Ground Water and Surface Water A Single Resource--USGS Circular 1139
Effects of Nitrogen Use on the Quality of Ground Water and Surface Water
Nitrate contamination of ground water and surface water in the United States is widespread because nitrate is very mobile in the environment. Nitrate concentrations are increasing in much of the Nation's water, but they are particularly high in ground water in the midcontinent region of the United States. Two principal chemical reactions are important to the fate of nitrogen in water: (1) fertilizer ammonium can be nitrified to form nitrate, which is very mobile as a dissolved constituent in shallow ground water, and (2) nitrate can be denitrified to produce nitrogen gas in the presence of chemically reducing conditions if a source of dissolved organic carbon is available.
High concentrations of nitrate can contribute to excessive growth of aquatic plants, depletion of oxygen, fishkills, and general degradation of aquatic habitats. For example, a study of Waquoit Bay in Massachusetts linked the decline in eelgrass beds since 1950 to a progressive increase in nitrate input due to expansion of domestic septic-field developments in the drainage basin (Figure O-1). Loss of eelgrass is a concern because this aquatic plant stabilizes sediment and provides ideal habitat for juvenile fish and other fauna in coastal bays and estuaries. Larger nitrate concentrations supported algal growth that caused turbidity and shading, which contributed to the decline of eelgrass.
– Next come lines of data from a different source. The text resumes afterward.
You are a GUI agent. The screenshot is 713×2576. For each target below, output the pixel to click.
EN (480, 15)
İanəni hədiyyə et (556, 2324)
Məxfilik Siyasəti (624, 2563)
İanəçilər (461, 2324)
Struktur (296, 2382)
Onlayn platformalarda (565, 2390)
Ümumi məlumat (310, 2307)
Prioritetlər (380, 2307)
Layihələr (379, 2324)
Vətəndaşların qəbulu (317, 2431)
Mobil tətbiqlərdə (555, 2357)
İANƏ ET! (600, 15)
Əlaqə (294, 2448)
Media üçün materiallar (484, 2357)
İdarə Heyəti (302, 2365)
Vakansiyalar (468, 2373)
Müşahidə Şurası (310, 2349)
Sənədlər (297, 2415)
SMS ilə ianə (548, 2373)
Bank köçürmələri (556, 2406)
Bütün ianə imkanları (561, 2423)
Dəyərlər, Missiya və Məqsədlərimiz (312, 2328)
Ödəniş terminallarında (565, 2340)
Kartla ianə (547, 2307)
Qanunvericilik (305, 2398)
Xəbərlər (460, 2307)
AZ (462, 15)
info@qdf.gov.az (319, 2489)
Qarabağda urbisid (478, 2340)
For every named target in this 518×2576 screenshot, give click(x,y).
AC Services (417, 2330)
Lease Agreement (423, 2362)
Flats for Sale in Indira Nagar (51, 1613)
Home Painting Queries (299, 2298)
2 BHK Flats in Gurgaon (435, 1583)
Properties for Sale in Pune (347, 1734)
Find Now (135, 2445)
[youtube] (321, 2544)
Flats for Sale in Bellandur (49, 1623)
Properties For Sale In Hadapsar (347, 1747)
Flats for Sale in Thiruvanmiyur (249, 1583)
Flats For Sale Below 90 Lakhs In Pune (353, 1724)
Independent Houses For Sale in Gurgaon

Significant denitrification has been found to take place at locations where oxygen is absent or present at very low concentrations and where suitable electron-donor compounds, such as organic carbon, are available. Such locations include the interface of aquifers with silt and clay confining beds and along riparian zones adjacent to streams. For example, in a study on the eastern shore of Maryland, nitrogen isotopes and other environmental tracers were used to show that the degree of denitrification that took place depended on the extent of interaction between ground-water and the chemically reducing sediments near or below the bottom of the Aquia Formation. Two drainage basins were studied: Morgan Creek and Chesterville Branch (Figure O-2). Ground-water discharging beneath both streams had similar nitrate concentration when recharged. Significant denitrification took place in the Morgan Creek basin where a large fraction of local ground-water flow passed through the reducing sediments, which are present at shallow depths (3 to 10 feet) in this area. Evidence for the denitrification included decreases in nitrate concentrations along the flow path to Morgan Creek and enrichment of the 15N isotope. Much less denitrification took place in the Chesterville Branch basin because the top of the reducing sediments are deeper (10 to 20 feet) in this area and a smaller fraction of ground-water flow passed through those sediments.